En prison, ils chantaient, criaient et haranguaient à travers les barreaux
de leurs cellules des groupes rassemblés à l’extérieur. Selon Joyce
Kornbluh, qui a publié une remarquable collection de documents de l’IWW,
Rebel Voices, « ils discutaient à tour de rôle de la lutte des classes et
entonnaient des chants de l’IWW. Lorsqu’ils refusaient de se taire, le
geôlier appelait les pompiers et ordonnait qu’on les arrosât avec les lances
à incendie.

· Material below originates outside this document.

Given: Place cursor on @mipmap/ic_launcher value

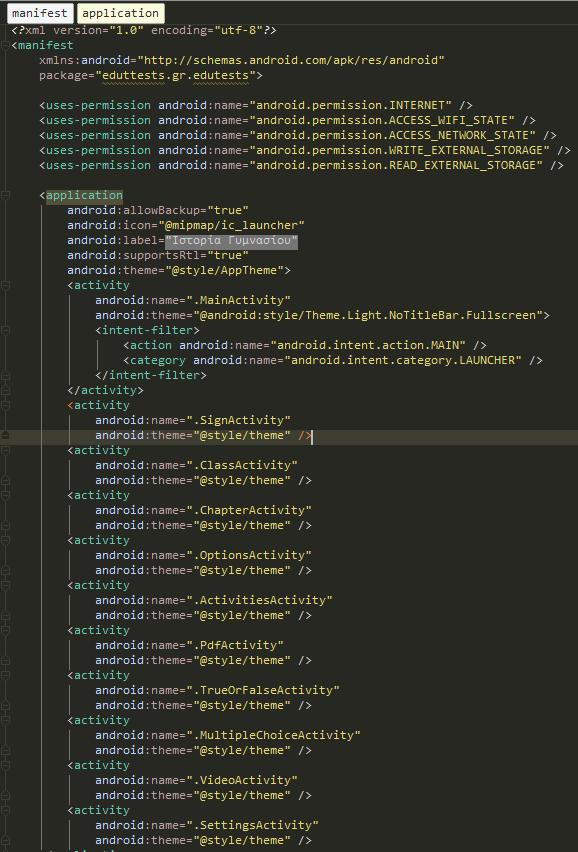Looking at the screenshot, I should point(231,225).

Les hommes utilisaient leurs matelas comme boucliers et le calme
ne revenait que lorsque l’eau glacée atteignait les genoux des prisonniers
 ».

Lorsque les autorités de la ville apprirent que des milliers d’autres
militants prévoyaient de s’y rendre, elles levèrent l’interdiction de
s’exprimer dans les rues et relâchèrent les prisonniers par petits groupes.
La même année, à Aberdeen (Washington), même scénario : décret contre la
liberté d’expression, arrestations, prison et, contre toute attente,
victoire. L’un des hommes arrêtés, « Stumpy » Payne (Payne le Courtaud),
charpentier, ouvrier agricole et rédacteur en chef d’un journal de l’IWW,
écrivit au sujet de ces événements : « Ils étaient là, dix-huit gars dans la
force de l’âge, dont la plupart avaient parcouru aussi vite qu’ils l’avaient
pu de longues distances sous la neige en traversant des villes hostiles,
sans argent et affamés, pour rejoindre un endroit où l’emprisonnement était
le plus doux traitement auquel ils pouvaient s’attendre. Un endroit où de
nombreux autres avaient déjà été traînés dans la boue et quasiment battus à
mort. [...] Pourtant, ils étaient là, riant comme des enfants devant ces
événements tragiques qu’ils considéraient comme de simples blagues.
Qu’est-ce qui motivait ces hommes ? [...] Pourquoi étaient-ils là ? Le
besoin de fraternité chez l’être humain est-il plus fort que la peur ou
l’inconfort, et ce malgré l’énergie dépensée depuis six mille ans par les
maîtres du monde pour extirper cette soif de fraternité qui habite l’esprit
humain ? »

Howard Zinn
Extrait [pages 378/379] de Une histoire populaire des États Unis,
traduit par Frédéric Cotton, Agone, 2002.